**VOS TÂCHES**
• 1. Relevez toutes les années écrites en chiffres dans l'extrait sur les médicaments contrefaits, dans leur ordre d'apparition.
• 2. Traduisez en anglais cette phrase de l'extrait sur les médicaments contrefaits : « En 2007, le ministère de la Santé au Kenya avait publié une alerte sur les contrefaçons de Duo-Cotecxin vendues à Nairobi contre la malaria en indiquant comment les reconnaître. »
• 3. Prolongez le texte sur les médicaments contrefaits à partir de l'endroit où il s'arrête.

**EXTRAIT FOURNI**
◆ ◆ ◆

Un problème grandissant pour le monde en développement 

Plus important que l'impact économique, les contrefaçons de médicaments posent un problème grave de santé publique au niveau mondial. Non seulement ils mettent en danger la vie et le bien être des patients, ils sapent aussi la confiance dans les systèmes de santé et les professionnels de santé. Le diagramme suivant, du Pharmaceutical Security Institute (PSI), montre la répartition géographique des cas impliquant des médicaments contrefaits en  2011 ; le problème est toujours plus difficile à résoudre dans les pays en développement en raison du volume croissant de faux médicaments et des infrastructures nécessaires pour le faire.

Total counterfeit drug incidents by year. Graph by PSI (available in public domain).

Nombre total de problème causés par de faux médicaments, par année. Graphique de PSI (domaine public).

PSI  précise :

Les régions du monde qui ressortent comme le plus fréquemment affectées par des incidents ne sont pas nécessairement celles où l'application de la loi et les inspections font défaut. Au contraire, les pays dans ces zones identifient bien les délits pharmaceutiques par l'application de la loi et les  inspections conduites par les agences de surveillance du médicament.

En dépit des sytèmes innovants décrits plus haut, la détection des faux médicaments est toujours une tache très difficile et nécessite des technologies sophistiquées ainsi que la capacité de faire respecter de façon stricte les règlementations internationales. A titre d'exemple, beaucoup de médicaments contre la malaria de basse qualité ou contrefaits ont été signalés dans des pays en développement [fr] cette année, mais seulement après que les patients aient été traités.  En 2012, une étude a montré que un tiers des médicaments contre la malaria en Asie du sud-est en en Afrique sub saharienne n'étaient pas conformes après le test chimique et l'analyse du contenant, ou encore étaient falsifiés. En 2007, le ministère de la Santé au Kenya avait publié une alerte  sur les contrefaçons de Duo-Cotecxin vendues à Nairobi contre la malaria en indiquant comment les reconnaître. Lawrence Evans, un chercheur qui a réalisé une étude en Guyane et au Surinam sur la qualité des médicaments contre la malaria, dit :

Sans parler de la présence de médicaments non répertoriés dans le guide du traitement de la malaria de l'Organisation mondiale de la santé, la facilité avec laquelle on peut se procurer de tels médicaments sans diagnostic précis constitue un autre risque pour la sécurité du patient. De plus, ceci pourrait entrainer des conséquences sérieuses et le développement d'une résistance au traitement des parasites Plasmodium, particulièrement le Falciparum, sachant que des traitements nouveaux ne sont pas attendus dans un proche futur.

◆ ◆ ◆

**Enregistrements sources**

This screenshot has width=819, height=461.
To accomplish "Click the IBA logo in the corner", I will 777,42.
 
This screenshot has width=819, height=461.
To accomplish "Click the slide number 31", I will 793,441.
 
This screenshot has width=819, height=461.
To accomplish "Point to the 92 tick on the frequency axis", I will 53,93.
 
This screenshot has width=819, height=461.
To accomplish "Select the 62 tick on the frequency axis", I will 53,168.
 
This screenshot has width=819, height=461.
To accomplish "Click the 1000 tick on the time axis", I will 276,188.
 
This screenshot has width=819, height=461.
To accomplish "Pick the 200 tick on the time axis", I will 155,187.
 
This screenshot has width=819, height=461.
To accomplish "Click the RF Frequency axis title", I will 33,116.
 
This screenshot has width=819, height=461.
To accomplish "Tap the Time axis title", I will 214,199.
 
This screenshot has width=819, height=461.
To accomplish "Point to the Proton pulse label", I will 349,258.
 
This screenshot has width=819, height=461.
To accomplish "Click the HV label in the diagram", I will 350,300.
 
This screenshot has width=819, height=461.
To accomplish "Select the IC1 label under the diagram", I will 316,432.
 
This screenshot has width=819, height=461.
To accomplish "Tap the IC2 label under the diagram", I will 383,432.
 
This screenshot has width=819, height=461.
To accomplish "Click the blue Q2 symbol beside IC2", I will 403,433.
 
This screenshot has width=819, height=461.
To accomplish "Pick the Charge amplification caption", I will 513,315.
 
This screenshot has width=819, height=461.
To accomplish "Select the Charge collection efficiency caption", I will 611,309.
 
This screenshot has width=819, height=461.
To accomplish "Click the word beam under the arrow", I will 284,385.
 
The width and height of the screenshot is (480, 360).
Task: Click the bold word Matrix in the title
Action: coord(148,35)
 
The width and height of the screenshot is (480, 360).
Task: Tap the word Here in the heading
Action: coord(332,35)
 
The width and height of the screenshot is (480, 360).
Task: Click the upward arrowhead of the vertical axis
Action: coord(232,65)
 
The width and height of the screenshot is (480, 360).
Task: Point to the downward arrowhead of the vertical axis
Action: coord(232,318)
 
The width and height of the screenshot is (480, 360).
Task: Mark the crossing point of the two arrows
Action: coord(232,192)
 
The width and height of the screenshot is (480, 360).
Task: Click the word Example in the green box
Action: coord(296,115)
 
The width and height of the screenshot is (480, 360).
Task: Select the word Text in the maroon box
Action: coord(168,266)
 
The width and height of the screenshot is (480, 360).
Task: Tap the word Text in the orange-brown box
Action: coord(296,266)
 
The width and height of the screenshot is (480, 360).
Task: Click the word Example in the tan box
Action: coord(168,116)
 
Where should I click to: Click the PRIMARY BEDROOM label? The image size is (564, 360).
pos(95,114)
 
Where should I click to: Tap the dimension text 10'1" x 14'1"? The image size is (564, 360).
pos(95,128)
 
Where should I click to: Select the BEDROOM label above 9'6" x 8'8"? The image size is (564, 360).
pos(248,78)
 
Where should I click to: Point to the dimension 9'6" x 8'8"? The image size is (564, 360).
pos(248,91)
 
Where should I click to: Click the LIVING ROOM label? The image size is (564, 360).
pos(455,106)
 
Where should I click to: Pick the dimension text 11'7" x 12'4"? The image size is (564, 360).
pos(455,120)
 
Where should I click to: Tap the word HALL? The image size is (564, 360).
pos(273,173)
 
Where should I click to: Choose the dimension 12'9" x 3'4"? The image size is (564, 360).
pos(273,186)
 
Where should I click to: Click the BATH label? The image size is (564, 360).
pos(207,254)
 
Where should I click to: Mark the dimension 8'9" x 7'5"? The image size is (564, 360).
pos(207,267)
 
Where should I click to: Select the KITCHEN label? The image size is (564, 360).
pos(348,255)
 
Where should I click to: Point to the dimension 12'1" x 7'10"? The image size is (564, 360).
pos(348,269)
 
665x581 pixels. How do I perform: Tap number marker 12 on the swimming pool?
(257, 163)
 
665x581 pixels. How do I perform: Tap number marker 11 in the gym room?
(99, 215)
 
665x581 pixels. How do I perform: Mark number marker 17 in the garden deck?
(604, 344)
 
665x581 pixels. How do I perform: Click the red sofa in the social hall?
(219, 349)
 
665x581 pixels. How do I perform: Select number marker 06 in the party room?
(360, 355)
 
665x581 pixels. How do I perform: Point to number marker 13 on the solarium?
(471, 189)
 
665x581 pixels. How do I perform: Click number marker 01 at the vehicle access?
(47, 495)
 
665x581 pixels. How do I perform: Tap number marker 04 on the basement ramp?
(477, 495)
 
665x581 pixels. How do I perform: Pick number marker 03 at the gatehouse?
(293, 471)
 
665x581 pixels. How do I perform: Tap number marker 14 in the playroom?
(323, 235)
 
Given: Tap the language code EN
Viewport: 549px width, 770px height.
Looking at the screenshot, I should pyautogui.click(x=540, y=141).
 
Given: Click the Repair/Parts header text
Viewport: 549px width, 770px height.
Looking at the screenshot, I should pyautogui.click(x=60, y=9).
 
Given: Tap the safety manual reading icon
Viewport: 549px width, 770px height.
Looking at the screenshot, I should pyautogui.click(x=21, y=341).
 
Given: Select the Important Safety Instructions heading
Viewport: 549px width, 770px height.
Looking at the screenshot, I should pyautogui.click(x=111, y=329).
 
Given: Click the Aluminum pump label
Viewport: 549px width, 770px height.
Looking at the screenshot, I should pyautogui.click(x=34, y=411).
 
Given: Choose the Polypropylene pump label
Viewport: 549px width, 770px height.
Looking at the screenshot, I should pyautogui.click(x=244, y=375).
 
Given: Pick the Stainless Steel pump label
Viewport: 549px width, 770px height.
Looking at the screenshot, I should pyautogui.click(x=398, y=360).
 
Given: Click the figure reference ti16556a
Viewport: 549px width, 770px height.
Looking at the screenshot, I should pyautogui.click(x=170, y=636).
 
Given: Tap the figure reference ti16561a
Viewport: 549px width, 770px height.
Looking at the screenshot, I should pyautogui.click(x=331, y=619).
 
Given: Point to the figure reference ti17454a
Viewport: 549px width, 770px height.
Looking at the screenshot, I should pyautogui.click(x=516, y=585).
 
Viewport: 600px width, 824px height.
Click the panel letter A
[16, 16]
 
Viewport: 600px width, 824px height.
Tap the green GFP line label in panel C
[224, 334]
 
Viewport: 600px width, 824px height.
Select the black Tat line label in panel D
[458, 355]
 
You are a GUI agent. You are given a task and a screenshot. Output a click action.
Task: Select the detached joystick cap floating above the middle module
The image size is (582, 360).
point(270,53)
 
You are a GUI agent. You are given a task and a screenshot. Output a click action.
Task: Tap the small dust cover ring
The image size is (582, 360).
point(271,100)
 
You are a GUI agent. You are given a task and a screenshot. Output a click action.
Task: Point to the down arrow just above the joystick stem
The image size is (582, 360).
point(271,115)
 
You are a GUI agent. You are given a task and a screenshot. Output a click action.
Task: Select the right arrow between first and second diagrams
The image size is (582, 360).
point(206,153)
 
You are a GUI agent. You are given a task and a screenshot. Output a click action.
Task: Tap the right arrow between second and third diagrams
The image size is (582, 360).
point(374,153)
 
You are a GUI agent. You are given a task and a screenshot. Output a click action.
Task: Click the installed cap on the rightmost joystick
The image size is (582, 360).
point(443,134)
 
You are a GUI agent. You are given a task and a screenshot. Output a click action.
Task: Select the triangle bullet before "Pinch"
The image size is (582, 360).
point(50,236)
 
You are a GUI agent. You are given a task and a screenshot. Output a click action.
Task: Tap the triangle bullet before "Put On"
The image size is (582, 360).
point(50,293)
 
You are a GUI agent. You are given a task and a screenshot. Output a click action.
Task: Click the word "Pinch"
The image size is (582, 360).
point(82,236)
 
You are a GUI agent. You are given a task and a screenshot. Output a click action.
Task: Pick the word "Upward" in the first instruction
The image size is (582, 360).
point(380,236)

◆ ◆ ◆

**RÉPONSES AUX EXERCICES**
• 1. 2011, 2012, 2007

• 2. In 2007, the Ministry of Health in Kenya had issued an alert about counterfeit Duo-Cotecxin being sold in Nairobi to treat malaria, explaining how to recognize them.

• 3.
Prisca à Madagascar explique [fr] pourquoi les gens ne se rendent plus dans les pharmacies et s'aventurent sur le marché parallèle :

 des personnes n'hésitent plus à revendre des produits pharmaceutiques sans ordonnance. Selon Fara, propriétaire d'un commerce prospère ” Les médicaments que nous vendons sont les mêmes qu'en pharmacie, puisque je les achète chez un grossiste agréé. Mais comme je n'ai pas autant de charges qu'une pharmacie, ils sont deux fois moins chers “. Le problème des consommateurs est donc le prix.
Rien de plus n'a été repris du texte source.